**What is expected**
Set out exactly every line of the entries below, starting at the line that holds "Open the AutoCAD application menu logo" and stopping after the line that holds "Image resolution: width=1280".
*** Opening Data for this exercise ***
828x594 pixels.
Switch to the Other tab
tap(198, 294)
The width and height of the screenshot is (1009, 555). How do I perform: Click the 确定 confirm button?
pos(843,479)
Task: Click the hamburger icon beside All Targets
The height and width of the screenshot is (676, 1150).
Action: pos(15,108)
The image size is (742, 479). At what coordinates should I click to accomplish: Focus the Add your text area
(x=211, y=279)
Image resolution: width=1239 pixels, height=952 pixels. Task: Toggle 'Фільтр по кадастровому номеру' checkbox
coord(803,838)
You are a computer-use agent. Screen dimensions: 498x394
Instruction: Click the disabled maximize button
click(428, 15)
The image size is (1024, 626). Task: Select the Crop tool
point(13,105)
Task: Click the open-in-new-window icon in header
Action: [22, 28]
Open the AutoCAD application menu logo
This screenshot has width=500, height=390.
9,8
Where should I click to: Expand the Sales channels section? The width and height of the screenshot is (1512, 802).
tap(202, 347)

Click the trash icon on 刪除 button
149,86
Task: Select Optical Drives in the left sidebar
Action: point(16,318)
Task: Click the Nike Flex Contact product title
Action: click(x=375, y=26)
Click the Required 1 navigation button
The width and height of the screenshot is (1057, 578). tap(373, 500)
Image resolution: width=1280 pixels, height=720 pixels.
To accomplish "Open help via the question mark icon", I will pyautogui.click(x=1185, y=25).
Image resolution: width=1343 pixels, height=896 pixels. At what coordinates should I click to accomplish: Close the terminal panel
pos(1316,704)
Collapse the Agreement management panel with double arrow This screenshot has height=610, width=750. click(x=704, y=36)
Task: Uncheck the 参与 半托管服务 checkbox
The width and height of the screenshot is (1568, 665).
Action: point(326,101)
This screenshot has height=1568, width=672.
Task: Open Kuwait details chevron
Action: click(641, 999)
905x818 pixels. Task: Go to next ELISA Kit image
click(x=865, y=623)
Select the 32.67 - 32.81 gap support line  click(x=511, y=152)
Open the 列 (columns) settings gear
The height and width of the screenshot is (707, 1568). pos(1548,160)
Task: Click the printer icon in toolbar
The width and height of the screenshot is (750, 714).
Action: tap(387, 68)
*** Closing Data for this exercise ***
**Exercise answer**
Open the AutoCAD application menu logo
This screenshot has width=500, height=390.
9,8
Where should I click to: Expand the Sales channels section? The width and height of the screenshot is (1512, 802).
tap(202, 347)

Click the trash icon on 刪除 button
149,86
Task: Select Optical Drives in the left sidebar
Action: point(16,318)
Task: Click the Nike Flex Contact product title
Action: click(x=375, y=26)
Click the Required 1 navigation button
The width and height of the screenshot is (1057, 578). tap(373, 500)
Image resolution: width=1280 pixels, height=720 pixels.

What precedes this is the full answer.